## [REQUIRED ACTION]
Set down the data again exactly. Pictures are not part of the copy.

[Records from a collection]
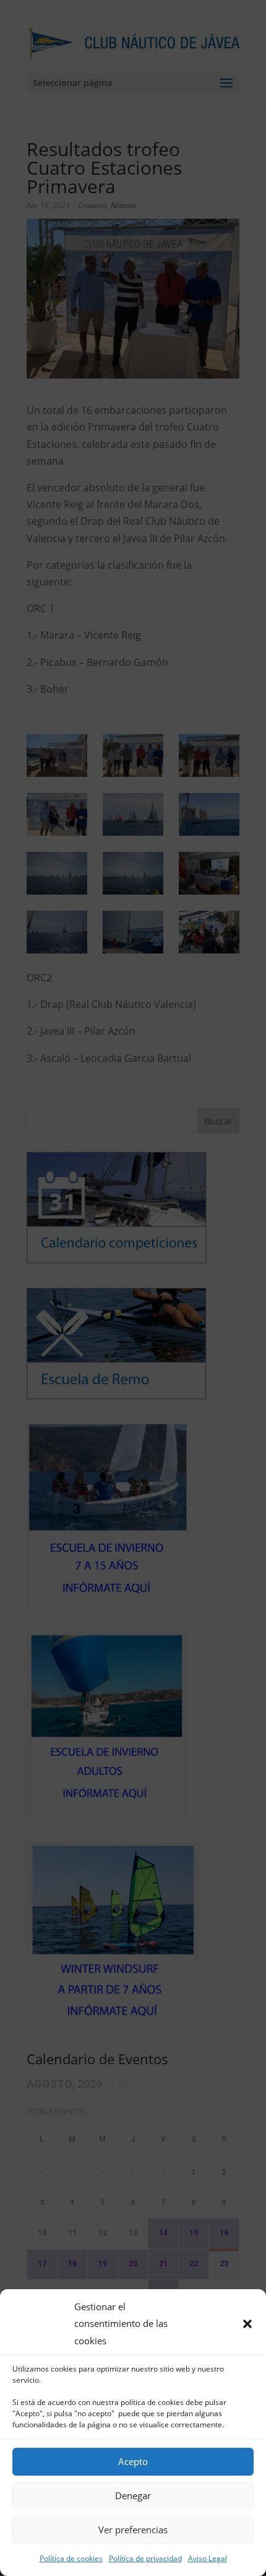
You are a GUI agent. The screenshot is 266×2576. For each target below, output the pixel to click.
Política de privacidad (145, 2558)
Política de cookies (71, 2558)
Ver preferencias (133, 2529)
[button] (247, 2324)
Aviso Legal (207, 2558)
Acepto (133, 2461)
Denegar (133, 2495)
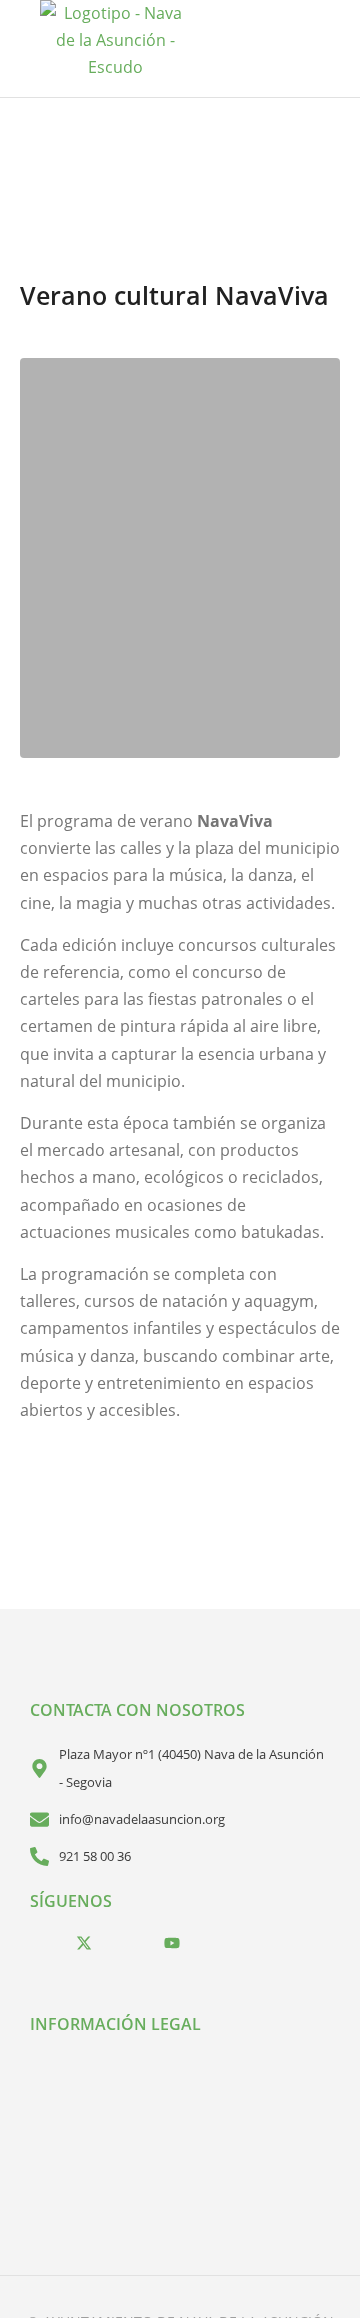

## [RESPONSE AREA]
You are a GUI agent. The screenshot is 266×2576. For each target below, output the pixel to click.
Política de privacidad (145, 2558)
Política de cookies (71, 2558)
Ver preferencias (133, 2529)
[button] (247, 2324)
Aviso Legal (207, 2558)
Acepto (133, 2461)
Denegar (133, 2495)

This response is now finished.